Aufgeschreckt arbeitet die Regierung nun an einer grünen Generalüberholung, um die Industrie zukunftsfest zu machen und den guten Ruf ihrer Produkte zu retten. In fünf Jahren soll die Landwirtschaft mit ihren vielen Methangasen dem nationalen Emissionshandelssystem beitreten – so weit ging bisher kein anderes Land. Die Neuseeländer sind noch aus einem anderen Grund verblüfft: Erstmals seit Jahren greift ihr Staat wieder drastisch ins nationale Wirtschaftsgeschehen ein.

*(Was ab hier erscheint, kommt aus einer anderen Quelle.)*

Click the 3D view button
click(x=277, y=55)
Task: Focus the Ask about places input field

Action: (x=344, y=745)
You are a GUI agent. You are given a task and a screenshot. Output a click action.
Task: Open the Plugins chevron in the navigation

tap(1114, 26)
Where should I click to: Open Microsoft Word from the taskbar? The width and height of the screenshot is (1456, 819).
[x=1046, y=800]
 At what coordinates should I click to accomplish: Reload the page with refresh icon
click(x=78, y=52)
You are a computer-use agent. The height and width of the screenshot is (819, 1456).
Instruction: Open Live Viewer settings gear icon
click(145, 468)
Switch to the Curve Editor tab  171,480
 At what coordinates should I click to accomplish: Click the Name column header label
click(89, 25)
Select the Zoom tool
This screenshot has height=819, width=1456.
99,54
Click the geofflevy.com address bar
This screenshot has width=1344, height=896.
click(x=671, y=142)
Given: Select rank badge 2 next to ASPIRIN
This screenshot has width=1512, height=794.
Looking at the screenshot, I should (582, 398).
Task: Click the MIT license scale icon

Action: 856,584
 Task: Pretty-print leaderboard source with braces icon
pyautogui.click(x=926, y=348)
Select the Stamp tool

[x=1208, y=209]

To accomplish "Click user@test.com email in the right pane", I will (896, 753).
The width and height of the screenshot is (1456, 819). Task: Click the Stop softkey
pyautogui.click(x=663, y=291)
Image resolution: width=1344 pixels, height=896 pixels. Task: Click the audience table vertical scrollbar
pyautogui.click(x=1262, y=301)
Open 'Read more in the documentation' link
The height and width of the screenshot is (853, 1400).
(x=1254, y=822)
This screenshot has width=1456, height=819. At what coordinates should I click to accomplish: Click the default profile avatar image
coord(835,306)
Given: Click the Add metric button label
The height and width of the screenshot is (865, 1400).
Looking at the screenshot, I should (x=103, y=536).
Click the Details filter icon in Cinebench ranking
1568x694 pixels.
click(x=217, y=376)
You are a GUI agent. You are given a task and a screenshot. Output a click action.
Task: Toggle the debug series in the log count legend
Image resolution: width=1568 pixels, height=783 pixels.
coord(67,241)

Neuseeland hatte sich in den achtziger und neunziger Jahren als marktliberaler Paradefall einen Namen gemacht. Damals hatten Eliten das Land in ein ökonomisches Reformwunder verwandelt. Schneller und radikaler als irgendwo sonst hatten sie die bis dahin abgeschottete und staatlich überregulierte Volkswirtschaft entfesselt. Sie führten rigoros Wettbewerb ein, privatisierten, kappten Importzölle und Subventionen und ließen fortan die Märkte regieren.

In der Folge stieg die Landwirtschaft mit ihren natürlichen Kostenvorteilen zu einem Hightech-Supersektor auf. Andere, weniger augenscheinlich wettbewerbsfähige Branchen wie Filmindustrie, Biotech oder IT-Software dagegen blieben in den Kinderschuhen stecken und spielen heute bestenfalls eine Nebenrolle.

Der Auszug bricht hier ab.